Facebook falsehoods made the front page of the Sunday Boston Globe, May 4th. A Globe reporter discovered that Facebook linked an AP wire story from the Globe to scurrilous stories from downtrend.com, theuspatriot.com and nokiamessages.com. The former two are political sites with a rabid style and a slant typically labelled “conservative.” The later appears to be some kind of sex site. The story was about Michelle Obama getting a resume from a girl whose father is jobless.
May 3rd must have been a slow news day – On the 4th, the Globe ran only three stories on its front page including a year-old picture of a fatal house fire, filling a quarter of the page. Your humble blogger had advance notice of the Facebook story through one of the quoted sources, Tarleton Gillespie. Gillespie is an Associate Professor, Department of Communication, Cornell University, and currently a visiting researcher with Microsoft Research, New England.

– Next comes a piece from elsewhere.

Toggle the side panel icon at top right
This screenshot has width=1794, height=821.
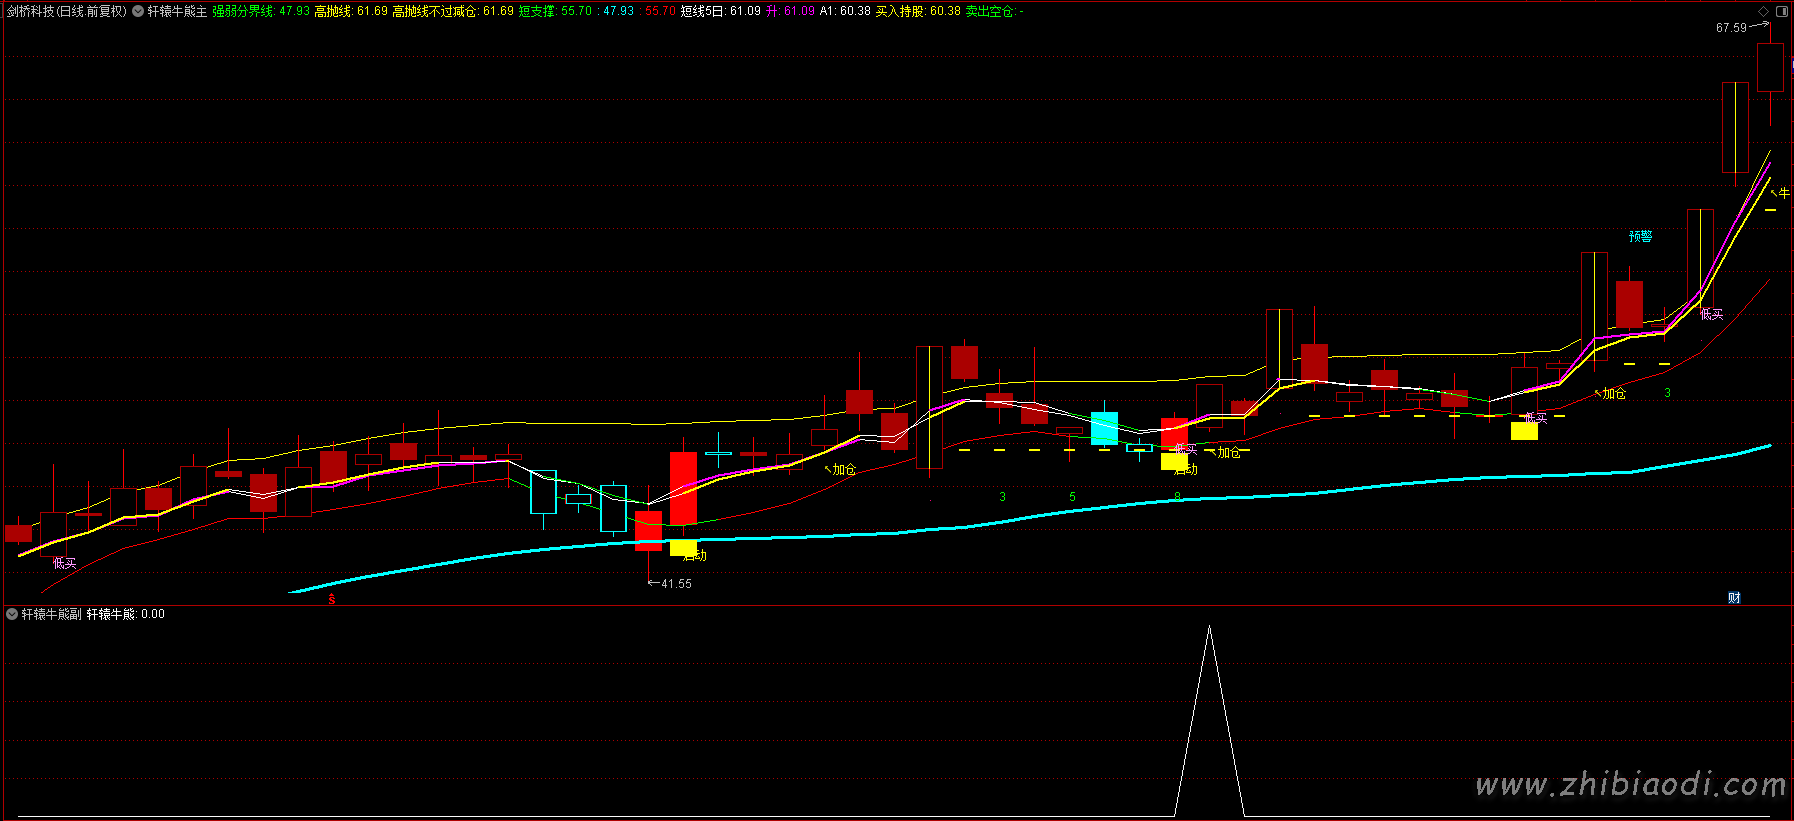coord(1781,11)
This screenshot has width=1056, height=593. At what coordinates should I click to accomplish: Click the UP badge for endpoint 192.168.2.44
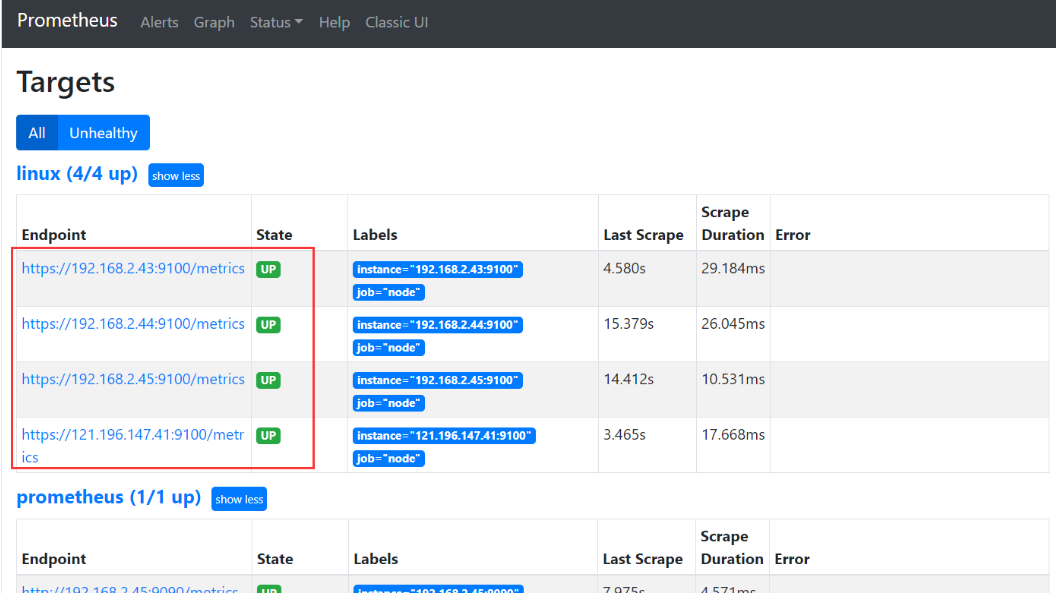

Gillespie spoke recently on “Algorithms, and the Production of Calculated Publics.” Gillespie was speaking an MIT Comparative Media Studies/Writing session, which I have described in a previous post.
“The algorithm did it” was the gist of Facebook’s excuse. The AP story reported an unscripted moment in a made-for-media event in the White House. It was linked with the internet flotsam by a blindingly dumb Facebook formula which may have been as simple as “Michelle Obama” and high ranking recent click counts.
Blindingly dumb is about par for a lot of what gets passed off as “content” on the internet and elsewhere. A former trade magazine executive admitted to your humble blogger recently that his boss at a once high-flying trade publishing company referred to editorial as “The s**t between the ads.” That particular business model flamed out after a hot 30 year run in the print world but similar ones are alive and well in the online world.
Seeing how well information models can run on dumb, cheap content should engender a healthy cynicism about human nature. Developing genuinely good information takes talent and time. Turning good information into something profitable or politically powerful is tougher still. A little cynicism is required, but it is honorable work.